▶ **TASK TO CARRY OUT**: Could you write out each entry exactly as it reads?

• • • • • • •

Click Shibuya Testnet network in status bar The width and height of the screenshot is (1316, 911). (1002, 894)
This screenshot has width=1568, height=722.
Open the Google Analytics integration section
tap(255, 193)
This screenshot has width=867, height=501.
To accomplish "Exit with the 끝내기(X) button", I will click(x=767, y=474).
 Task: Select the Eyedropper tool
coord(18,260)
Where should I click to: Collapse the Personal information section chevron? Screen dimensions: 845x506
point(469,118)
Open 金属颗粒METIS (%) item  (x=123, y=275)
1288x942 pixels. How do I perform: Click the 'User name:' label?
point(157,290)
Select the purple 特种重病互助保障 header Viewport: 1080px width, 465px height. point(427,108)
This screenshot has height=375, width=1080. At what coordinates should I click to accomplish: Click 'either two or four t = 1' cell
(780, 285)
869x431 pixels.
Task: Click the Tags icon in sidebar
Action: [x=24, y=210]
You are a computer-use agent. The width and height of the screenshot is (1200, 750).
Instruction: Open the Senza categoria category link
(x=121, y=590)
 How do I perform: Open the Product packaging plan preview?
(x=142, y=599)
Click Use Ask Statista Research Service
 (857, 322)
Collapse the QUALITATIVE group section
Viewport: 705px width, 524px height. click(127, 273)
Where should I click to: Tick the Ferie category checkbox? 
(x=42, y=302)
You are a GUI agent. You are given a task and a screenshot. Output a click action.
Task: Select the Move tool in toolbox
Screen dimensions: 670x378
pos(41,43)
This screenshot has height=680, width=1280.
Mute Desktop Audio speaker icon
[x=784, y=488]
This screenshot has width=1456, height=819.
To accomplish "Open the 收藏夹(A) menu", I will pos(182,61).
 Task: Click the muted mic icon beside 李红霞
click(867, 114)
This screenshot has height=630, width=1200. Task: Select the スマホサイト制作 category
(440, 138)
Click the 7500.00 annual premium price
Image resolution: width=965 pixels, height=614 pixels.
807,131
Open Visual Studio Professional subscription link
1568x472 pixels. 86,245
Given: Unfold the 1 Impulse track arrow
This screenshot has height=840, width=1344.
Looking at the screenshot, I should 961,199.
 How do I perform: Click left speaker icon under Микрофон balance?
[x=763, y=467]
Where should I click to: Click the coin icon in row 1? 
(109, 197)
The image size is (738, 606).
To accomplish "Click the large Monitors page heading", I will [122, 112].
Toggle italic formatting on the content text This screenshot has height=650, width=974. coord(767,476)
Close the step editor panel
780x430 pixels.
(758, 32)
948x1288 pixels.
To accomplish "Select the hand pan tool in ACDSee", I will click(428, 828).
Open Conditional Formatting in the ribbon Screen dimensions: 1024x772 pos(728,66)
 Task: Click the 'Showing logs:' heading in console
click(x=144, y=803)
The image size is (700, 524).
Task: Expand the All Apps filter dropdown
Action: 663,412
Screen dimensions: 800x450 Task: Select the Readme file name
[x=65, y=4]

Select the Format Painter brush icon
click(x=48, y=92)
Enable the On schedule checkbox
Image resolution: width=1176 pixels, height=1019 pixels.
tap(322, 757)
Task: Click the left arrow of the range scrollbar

• • • • • • •

▶ **EXERCISE RESULT**:
Click Shibuya Testnet network in status bar The width and height of the screenshot is (1316, 911). (1002, 894)
This screenshot has width=1568, height=722.
Open the Google Analytics integration section
tap(255, 193)
This screenshot has width=867, height=501.
To accomplish "Exit with the 끝내기(X) button", I will click(x=767, y=474).
 Task: Select the Eyedropper tool
coord(18,260)
Where should I click to: Collapse the Personal information section chevron? Screen dimensions: 845x506
point(469,118)
Open 金属颗粒METIS (%) item  (x=123, y=275)
1288x942 pixels. How do I perform: Click the 'User name:' label?
point(157,290)
Select the purple 特种重病互助保障 header Viewport: 1080px width, 465px height. point(427,108)
This screenshot has height=375, width=1080. At what coordinates should I click to accomplish: Click 'either two or four t = 1' cell
(780, 285)
869x431 pixels.
Task: Click the Tags icon in sidebar
Action: [x=24, y=210]
You are a computer-use agent. The width and height of the screenshot is (1200, 750).
Instruction: Open the Senza categoria category link
(x=121, y=590)
 How do I perform: Open the Product packaging plan preview?
(x=142, y=599)
Click Use Ask Statista Research Service
 (857, 322)
Collapse the QUALITATIVE group section
Viewport: 705px width, 524px height. click(127, 273)
Where should I click to: Tick the Ferie category checkbox? 
(x=42, y=302)
You are a GUI agent. You are given a task and a screenshot. Output a click action.
Task: Select the Move tool in toolbox
Screen dimensions: 670x378
pos(41,43)
This screenshot has height=680, width=1280.
Mute Desktop Audio speaker icon
[x=784, y=488]
This screenshot has width=1456, height=819.
To accomplish "Open the 收藏夹(A) menu", I will pos(182,61).
 Task: Click the muted mic icon beside 李红霞
click(867, 114)
This screenshot has height=630, width=1200. Task: Select the スマホサイト制作 category
(440, 138)
Click the 7500.00 annual premium price
Image resolution: width=965 pixels, height=614 pixels.
807,131
Open Visual Studio Professional subscription link
1568x472 pixels. 86,245
Given: Unfold the 1 Impulse track arrow
This screenshot has height=840, width=1344.
Looking at the screenshot, I should 961,199.
 How do I perform: Click left speaker icon under Микрофон balance?
[x=763, y=467]
Where should I click to: Click the coin icon in row 1? 
(109, 197)
The image size is (738, 606).
To accomplish "Click the large Monitors page heading", I will [122, 112].
Toggle italic formatting on the content text This screenshot has height=650, width=974. coord(767,476)
Close the step editor panel
780x430 pixels.
(758, 32)
948x1288 pixels.
To accomplish "Select the hand pan tool in ACDSee", I will click(428, 828).
Open Conditional Formatting in the ribbon Screen dimensions: 1024x772 pos(728,66)
 Task: Click the 'Showing logs:' heading in console
click(x=144, y=803)
The image size is (700, 524).
Task: Expand the All Apps filter dropdown
Action: 663,412
Screen dimensions: 800x450 Task: Select the Readme file name
[x=65, y=4]

Select the Format Painter brush icon
click(x=48, y=92)
Enable the On schedule checkbox
Image resolution: width=1176 pixels, height=1019 pixels.
tap(322, 757)
Task: Click the left arrow of the range scrollbar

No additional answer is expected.